+++ PROVIDED RECORDS +++

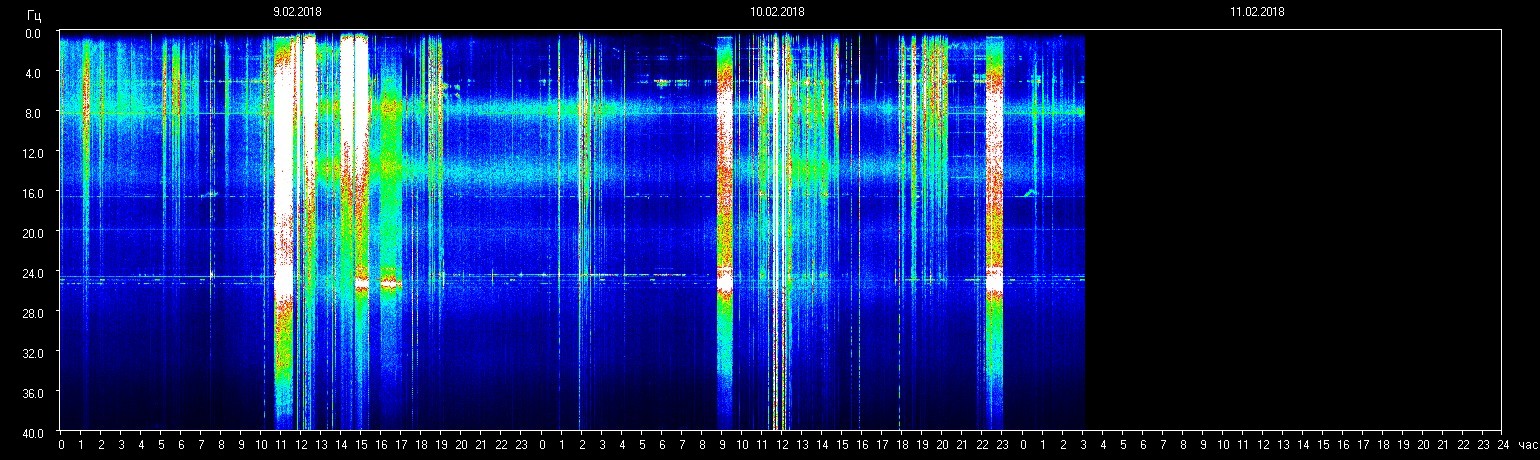
Task: Click the 40.0 frequency tick label
Action: coord(32,432)
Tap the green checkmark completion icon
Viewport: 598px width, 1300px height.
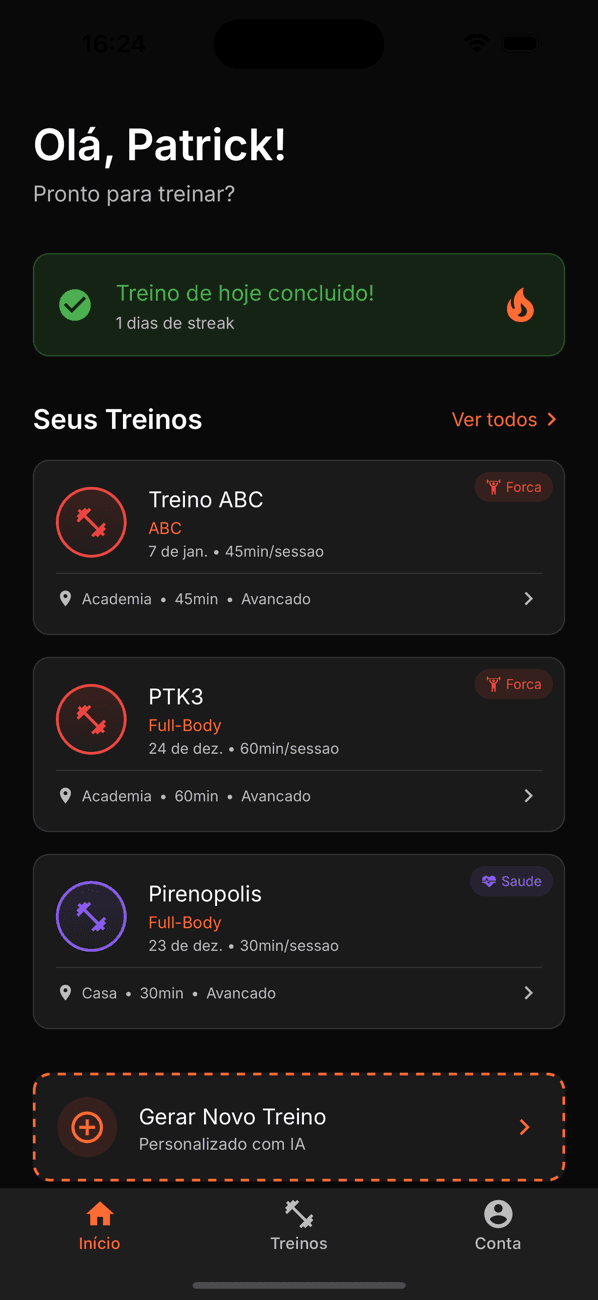(x=74, y=305)
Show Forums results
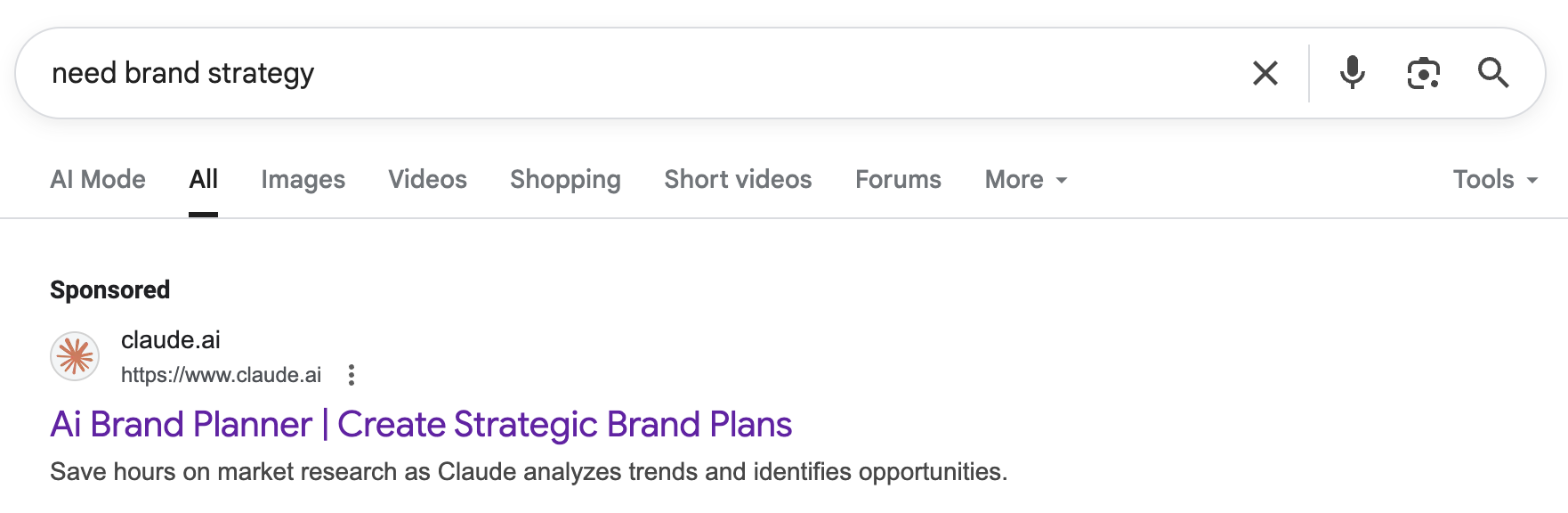The width and height of the screenshot is (1568, 513). click(898, 180)
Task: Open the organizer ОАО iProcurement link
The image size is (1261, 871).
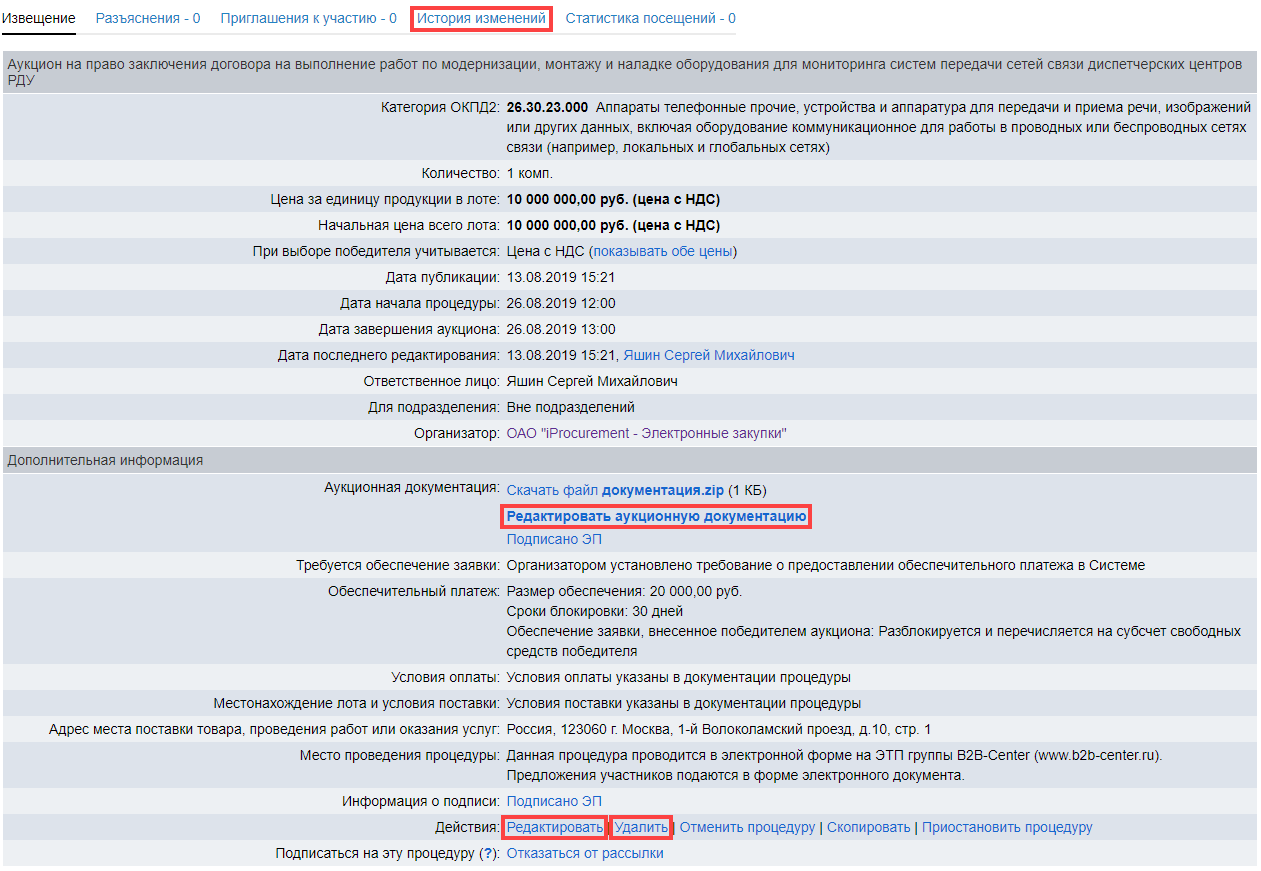Action: pyautogui.click(x=646, y=433)

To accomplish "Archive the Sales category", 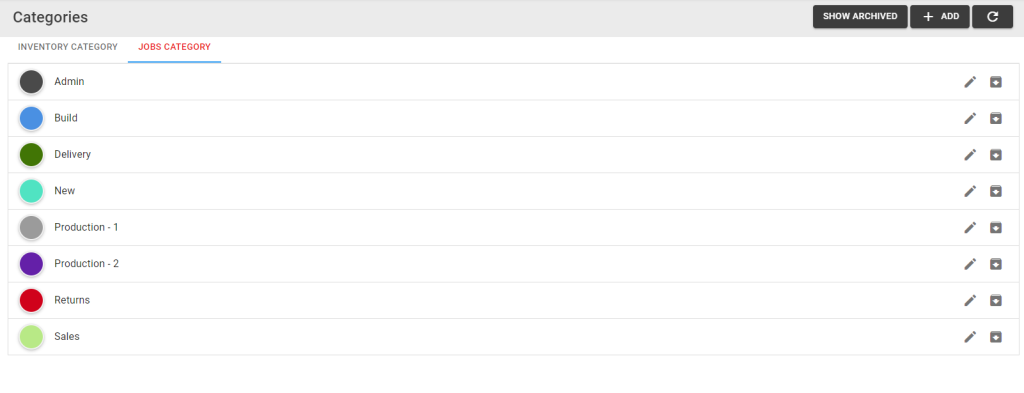I will [995, 337].
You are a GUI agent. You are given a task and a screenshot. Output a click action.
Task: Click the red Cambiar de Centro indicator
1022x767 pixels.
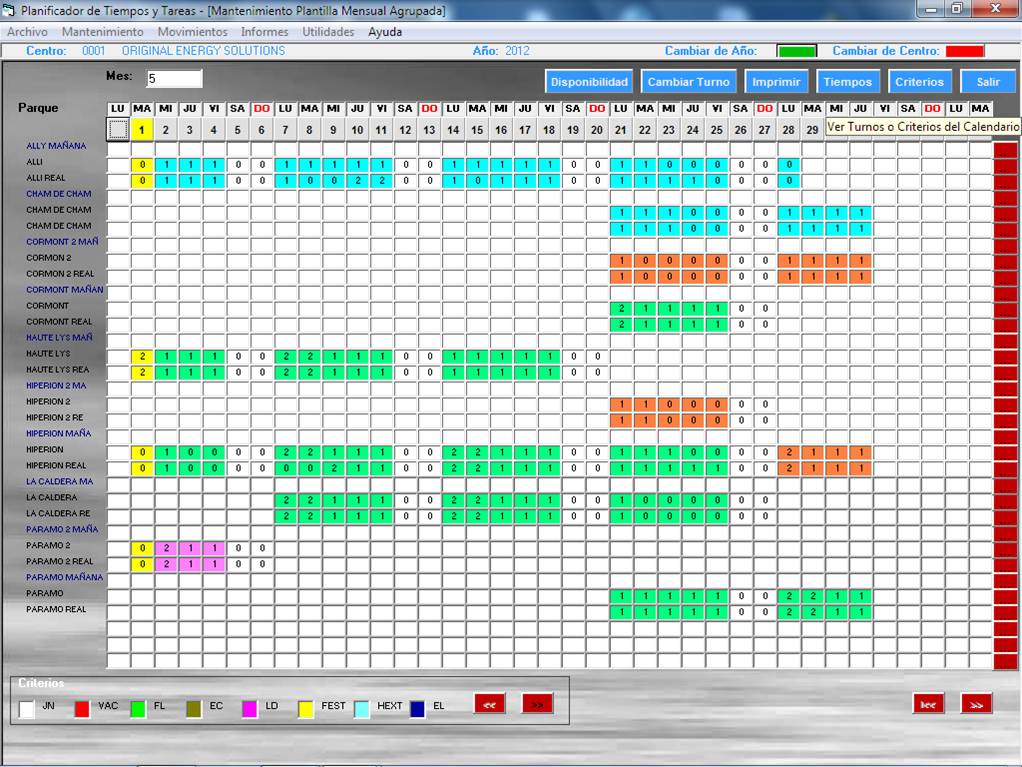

+++

AIM OF THE TASK: Please output, exactly as written, the lines above from the one holding "Tap the green checkmark completion icon" through the one holding "Task: Open the", both included, with the pictures omitted.

WRITTEN SOLUTION:
Tap the green checkmark completion icon
Viewport: 598px width, 1300px height.
(x=74, y=305)
Show Forums results
The width and height of the screenshot is (1568, 513). click(898, 180)
Task: Open the organizer ОАО iProcurement link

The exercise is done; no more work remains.